SAP’s Cloud Migration Push: Higher On-Premise Cost and No New Features
- Team Delta
- Dec 2, 2023
- 2 min read
SAP is hiking up its on-premises support fees for the second consecutive year, while also cutting off its on-prem customers from future product innovations.
The company has been trying to lure its customers to the cloud with its Rise with SAP offering, which promises lower costs and faster access to new features. But for those who are still reluctant to make the switch, SAP has some bad news.

On a recent earnings call, SAP CEO Christian Klein announced that the company will only deliver its new innovations and capabilities in its public and private cloud platforms, using Rise with SAP as the gateway. He said that this will allow the company to deliver innovations with speed, agility, quality, and efficiency. He also said that the company’s new innovations, such as new ERP functionalities, sustainability and carbon accounting solutions, and AI features, will not be available for on-premise or hosted on-premise ERP customers on hyperscalers which will cause SAP On-Premise Higher Cost.
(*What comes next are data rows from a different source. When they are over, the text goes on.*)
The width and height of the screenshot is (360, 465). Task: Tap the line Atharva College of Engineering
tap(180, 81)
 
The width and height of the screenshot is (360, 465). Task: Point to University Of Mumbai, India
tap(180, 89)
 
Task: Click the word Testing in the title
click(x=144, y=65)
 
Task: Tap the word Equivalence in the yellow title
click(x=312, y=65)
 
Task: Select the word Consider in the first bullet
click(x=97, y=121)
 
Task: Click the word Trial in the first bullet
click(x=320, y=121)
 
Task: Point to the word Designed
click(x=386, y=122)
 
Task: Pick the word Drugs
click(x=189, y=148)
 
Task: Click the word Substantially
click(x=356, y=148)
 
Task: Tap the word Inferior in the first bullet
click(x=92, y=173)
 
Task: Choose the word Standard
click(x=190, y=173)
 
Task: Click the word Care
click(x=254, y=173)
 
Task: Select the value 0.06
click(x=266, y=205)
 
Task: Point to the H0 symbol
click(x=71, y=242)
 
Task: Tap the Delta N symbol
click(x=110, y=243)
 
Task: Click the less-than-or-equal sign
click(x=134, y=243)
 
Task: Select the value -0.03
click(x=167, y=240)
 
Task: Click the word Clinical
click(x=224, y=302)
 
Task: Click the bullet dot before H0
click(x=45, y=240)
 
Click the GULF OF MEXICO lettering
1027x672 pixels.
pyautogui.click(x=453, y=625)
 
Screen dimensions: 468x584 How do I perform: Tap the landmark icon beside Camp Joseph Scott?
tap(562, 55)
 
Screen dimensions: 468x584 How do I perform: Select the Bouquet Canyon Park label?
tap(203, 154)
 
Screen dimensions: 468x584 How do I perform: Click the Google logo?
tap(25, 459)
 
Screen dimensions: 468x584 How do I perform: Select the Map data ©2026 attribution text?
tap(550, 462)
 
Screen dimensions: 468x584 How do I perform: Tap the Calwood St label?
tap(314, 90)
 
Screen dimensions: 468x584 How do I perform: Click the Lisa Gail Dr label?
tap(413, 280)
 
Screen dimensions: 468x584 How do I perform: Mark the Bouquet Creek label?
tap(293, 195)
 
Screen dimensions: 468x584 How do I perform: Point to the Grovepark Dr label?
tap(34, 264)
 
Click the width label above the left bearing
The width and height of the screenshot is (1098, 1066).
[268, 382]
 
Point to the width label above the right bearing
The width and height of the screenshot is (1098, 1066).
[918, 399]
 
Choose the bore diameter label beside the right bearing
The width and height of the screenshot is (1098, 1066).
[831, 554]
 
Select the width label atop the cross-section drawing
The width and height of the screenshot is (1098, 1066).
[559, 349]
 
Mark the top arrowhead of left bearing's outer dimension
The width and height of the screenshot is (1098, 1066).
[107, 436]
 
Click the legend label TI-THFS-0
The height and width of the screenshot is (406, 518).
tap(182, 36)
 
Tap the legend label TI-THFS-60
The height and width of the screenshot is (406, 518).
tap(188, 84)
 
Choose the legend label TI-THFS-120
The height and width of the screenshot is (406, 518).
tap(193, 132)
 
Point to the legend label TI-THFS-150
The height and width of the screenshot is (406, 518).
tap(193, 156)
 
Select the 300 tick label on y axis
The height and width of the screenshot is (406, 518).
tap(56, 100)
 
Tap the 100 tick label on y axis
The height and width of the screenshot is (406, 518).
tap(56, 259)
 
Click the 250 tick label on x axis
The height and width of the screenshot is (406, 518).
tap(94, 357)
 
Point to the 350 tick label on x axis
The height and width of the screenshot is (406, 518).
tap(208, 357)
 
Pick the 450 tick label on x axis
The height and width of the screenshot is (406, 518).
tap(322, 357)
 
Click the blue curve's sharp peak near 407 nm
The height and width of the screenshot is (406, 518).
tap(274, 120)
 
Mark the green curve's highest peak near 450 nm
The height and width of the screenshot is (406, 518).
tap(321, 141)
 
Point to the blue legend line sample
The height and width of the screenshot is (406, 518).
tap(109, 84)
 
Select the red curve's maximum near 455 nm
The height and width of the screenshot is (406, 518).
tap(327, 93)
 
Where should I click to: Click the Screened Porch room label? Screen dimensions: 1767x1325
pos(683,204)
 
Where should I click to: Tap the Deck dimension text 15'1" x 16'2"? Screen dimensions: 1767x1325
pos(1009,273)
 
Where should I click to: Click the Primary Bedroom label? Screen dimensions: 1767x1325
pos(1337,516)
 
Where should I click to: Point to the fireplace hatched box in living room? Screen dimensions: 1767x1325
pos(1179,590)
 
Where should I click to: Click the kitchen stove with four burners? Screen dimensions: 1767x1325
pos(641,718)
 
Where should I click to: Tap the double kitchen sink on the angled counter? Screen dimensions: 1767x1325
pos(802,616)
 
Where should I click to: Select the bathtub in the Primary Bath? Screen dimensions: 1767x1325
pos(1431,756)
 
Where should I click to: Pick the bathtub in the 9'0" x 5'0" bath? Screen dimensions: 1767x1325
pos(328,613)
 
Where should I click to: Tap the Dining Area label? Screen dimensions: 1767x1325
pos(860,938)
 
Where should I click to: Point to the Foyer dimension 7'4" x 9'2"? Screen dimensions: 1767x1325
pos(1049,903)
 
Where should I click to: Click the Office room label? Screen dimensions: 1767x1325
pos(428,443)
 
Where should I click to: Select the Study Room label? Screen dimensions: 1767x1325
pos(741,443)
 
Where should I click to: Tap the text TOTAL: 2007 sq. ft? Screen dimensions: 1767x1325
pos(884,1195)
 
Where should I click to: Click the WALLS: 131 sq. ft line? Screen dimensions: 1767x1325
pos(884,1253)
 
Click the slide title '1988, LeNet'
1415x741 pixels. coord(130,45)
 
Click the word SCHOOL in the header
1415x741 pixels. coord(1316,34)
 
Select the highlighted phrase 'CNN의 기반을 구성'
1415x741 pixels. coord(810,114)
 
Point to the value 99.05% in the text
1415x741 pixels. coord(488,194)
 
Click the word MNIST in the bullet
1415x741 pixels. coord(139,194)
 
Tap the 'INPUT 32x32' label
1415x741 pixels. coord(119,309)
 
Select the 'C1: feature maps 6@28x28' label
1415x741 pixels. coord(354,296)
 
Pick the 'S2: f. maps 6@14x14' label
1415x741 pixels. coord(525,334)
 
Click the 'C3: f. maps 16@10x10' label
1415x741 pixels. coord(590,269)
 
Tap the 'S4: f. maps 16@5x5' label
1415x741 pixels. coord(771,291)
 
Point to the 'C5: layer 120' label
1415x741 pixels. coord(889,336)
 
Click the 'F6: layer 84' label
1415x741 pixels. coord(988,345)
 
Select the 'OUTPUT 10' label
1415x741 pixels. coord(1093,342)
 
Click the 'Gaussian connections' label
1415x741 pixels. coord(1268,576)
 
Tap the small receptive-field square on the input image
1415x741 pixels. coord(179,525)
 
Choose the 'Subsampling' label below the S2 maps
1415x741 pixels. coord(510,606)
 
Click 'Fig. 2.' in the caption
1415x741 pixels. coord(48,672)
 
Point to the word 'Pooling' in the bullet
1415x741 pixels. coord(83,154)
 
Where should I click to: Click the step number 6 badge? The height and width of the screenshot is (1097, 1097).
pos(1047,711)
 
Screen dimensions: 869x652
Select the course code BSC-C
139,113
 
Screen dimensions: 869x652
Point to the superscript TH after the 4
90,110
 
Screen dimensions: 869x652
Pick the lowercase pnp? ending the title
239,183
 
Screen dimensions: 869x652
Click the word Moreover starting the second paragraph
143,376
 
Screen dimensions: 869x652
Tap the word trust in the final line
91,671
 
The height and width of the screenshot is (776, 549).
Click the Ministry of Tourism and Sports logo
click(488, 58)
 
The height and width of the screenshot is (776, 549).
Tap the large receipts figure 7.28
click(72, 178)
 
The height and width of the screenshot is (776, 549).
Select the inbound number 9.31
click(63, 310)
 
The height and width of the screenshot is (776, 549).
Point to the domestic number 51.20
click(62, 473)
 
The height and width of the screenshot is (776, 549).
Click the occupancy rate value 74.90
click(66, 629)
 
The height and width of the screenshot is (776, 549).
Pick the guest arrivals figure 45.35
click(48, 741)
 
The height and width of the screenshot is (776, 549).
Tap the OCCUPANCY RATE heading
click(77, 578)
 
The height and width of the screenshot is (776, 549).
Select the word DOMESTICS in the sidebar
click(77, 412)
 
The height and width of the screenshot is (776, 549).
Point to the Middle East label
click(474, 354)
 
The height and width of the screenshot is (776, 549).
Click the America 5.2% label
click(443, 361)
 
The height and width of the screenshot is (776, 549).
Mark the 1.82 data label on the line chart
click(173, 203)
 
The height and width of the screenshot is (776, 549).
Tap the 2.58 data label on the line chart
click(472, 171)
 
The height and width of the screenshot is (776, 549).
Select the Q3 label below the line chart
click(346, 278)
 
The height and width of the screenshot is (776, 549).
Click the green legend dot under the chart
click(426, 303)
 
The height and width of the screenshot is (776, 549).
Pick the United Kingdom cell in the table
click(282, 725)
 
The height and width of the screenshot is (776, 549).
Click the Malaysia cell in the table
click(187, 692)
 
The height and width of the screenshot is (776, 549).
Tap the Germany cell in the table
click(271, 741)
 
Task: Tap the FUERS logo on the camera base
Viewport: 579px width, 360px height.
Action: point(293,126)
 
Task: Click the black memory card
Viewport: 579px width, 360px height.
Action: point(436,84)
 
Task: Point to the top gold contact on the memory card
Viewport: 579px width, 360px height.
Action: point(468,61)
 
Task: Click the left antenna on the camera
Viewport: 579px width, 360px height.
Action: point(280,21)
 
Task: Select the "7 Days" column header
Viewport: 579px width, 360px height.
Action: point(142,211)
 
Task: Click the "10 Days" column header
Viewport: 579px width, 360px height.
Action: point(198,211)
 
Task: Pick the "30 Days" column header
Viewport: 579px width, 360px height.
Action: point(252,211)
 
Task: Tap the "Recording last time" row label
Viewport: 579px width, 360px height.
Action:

In addition to depriving on-prem customers of new features, SAP is also increasing the cost of support for them. After freezing the support prices for a decade, SAP raised them by the local consumer price index (CPI) rate, capped at 3.3%, in January 2023. Next year, it will do the same, but with a higher cap of 5%.
SAP justified the price increases by citing “current market conditions” with “still-high inflation rates.” However, this contradicts the fact that many countries are seeing a decline in their inflation rates compared to last year.
For example, the UK’s annual CPI inflation rate dropped from 9.4% in June 2022 to 7.9% in June 2023, after reaching a peak of 11.1% in October 2022. In Belgium, the average CPI inflation rate was 9.59% in 2022, but it is expected to fall to 3.9% in 2023.
And in the US, the CPI inflation rate for the 12 months to June 2023 was 3.0%, down from 9.1% a year earlier.
The price increases have angered some SAP users, especially those who are using on-prem versions of SAP. Thomas Henzler, a board member for licenses, service, and support, at the German-speaking SAP Users Group, DSAG, said that SAP is not providing enough value for its support and services, and that it is unfair to charge more while offering less.
He said that SAP’s products are moving to the cloud, where customers have to pay separately, and that this reduces the original range of functions and benefits. He said that on-premise customers cannot be increasingly cut off from new features and innovations while at the same time prices continue to rise.
He also said that customers have little choice and have to accept “the bitter pill” given the time it takes to migrate to the cloud.
SAP indicated that it will continue to raise its support prices annually, based on an “annual decision” it published in a statement titled Adjustment of SAP Support Fees in late July 2023.